Hospitals and doctors buckle down and try to reduce the waiting lists by doing the operations more quickly, but when they have done that, they might also do other things. They could take a long while diagnosing people, for instance.
That way, it lakes longer for people to get onto the waiting list. The list of diagnosed people will be shorter, but there will be an invisible waiting list of people who are not yet diagnosed.
Careful with data centre measures
It is for this reason that I always take new measures of data centre performance with a pinch of salt. Will they help people improve their performance, or just reward particular behaviour that improves the metric?
Since last week, anyone anxious to assess their data centre for performance has a whole new way to do so – in fact several new ways. The Green Grid has issued new specifications at its recent Members Meeting in Santa Clara.
The vendor/user group’s PUE metric has proved incredibly popular among data centre owners, giving a very simple – arguably too simple – figure to measure the energy efficiency of a data centre. Now the group’s Data Center Maturity Model gives operators a way to plot their progress on a journey from inefficient operation to a super-slick site with no energy waste.
Graphic Equalisers
The output of the model will, eventually, be a set of graphic bars, which show progress towards goals in the data centre’s power and cooling, and also in the efficiency of its computing and storage sections.
At this stage that is a bit theoretical. There is a white paper which gives a smattering of the background to the model, and no tool to actually generate the equaliser graphic. Where the tool should be, there is a minutely cramped spreadsheet listing all the elements of the Model, without much of an indication of how to measure yourself.
My first reaction to this is to snort: “that Maturity Model doesn’t look very mature!” And I think even the Green Grid would admit that, in some ways, it doesn’t. But all data centre metrics have to go through a teething process, putting something out for people to use, and then refining it.
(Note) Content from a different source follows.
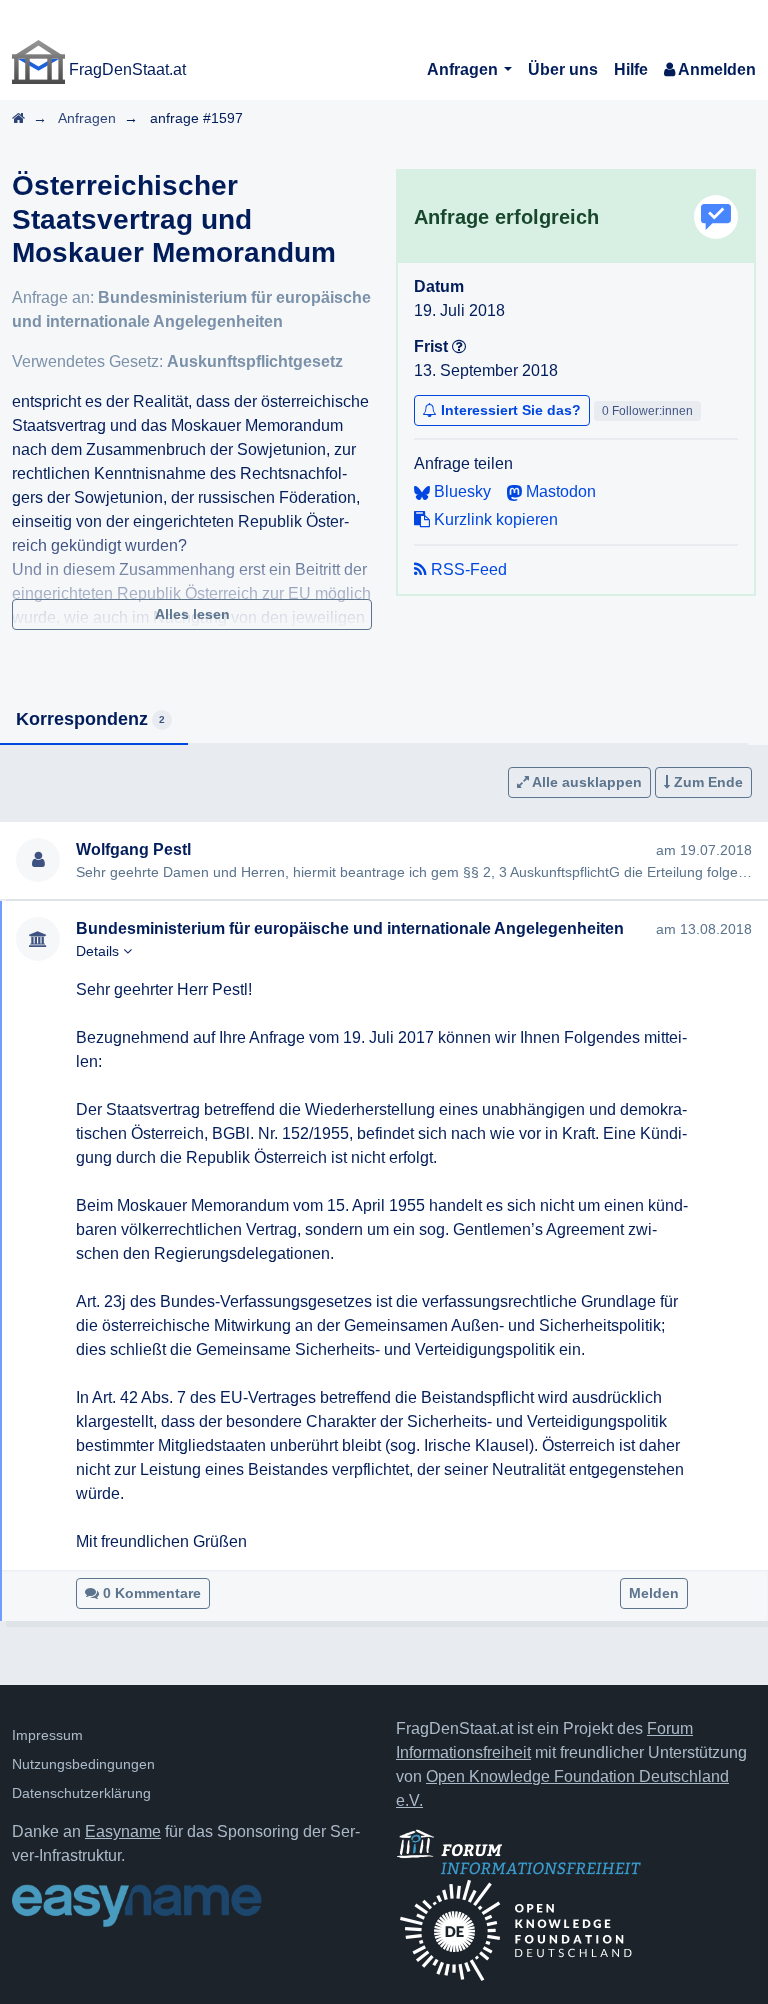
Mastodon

Even something as simple as the PUE specification has had to go through refinement, and new metrics such as ERE (which includes reuse of energy) and CUE (which measures the site’s carbon footprint) are evidence that this is happening.
Steps to achieve best practice
I was told that this Model is really a way to encapsulate best practice, and provide users with a roadmap – a set of guided steps to take.
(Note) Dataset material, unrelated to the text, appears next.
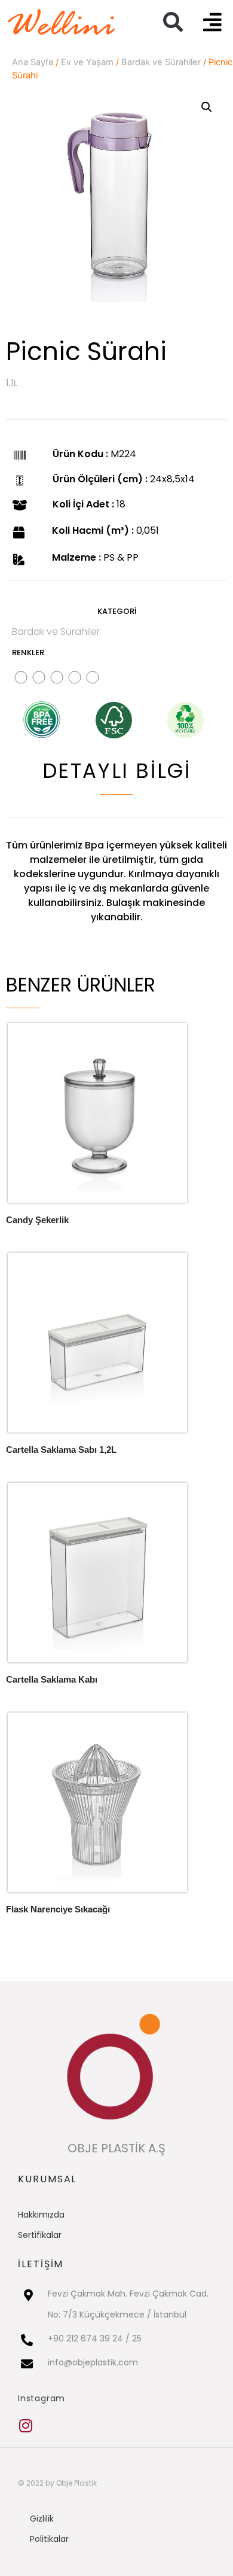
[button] (173, 22)
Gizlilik (42, 2519)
In that way, it could seem to overlap a lot with EU Code of Conduct for data centres. But even that is not a big issue, according to people involved in the process… because when it comes down to it, there is actually quite a small group of experts on this subject, and they all know each other.
“The Maturity Model is an assessement tool,” said Mark Acton, director of the Uptime Institute’s EMEA network. Uptime focuses on business continuity, but it is also involved in the Green Grid and the EU Code of Conduct.
“You work through the spreadsheet, and check the boxes to find out where you are,” said Acton. With any metric like this, he says you have to decide: “Do you release it, or wait for the perfect metric.”
In the end, you have to applaud people who get something like that out – but we’ll have to watch out for imperfections.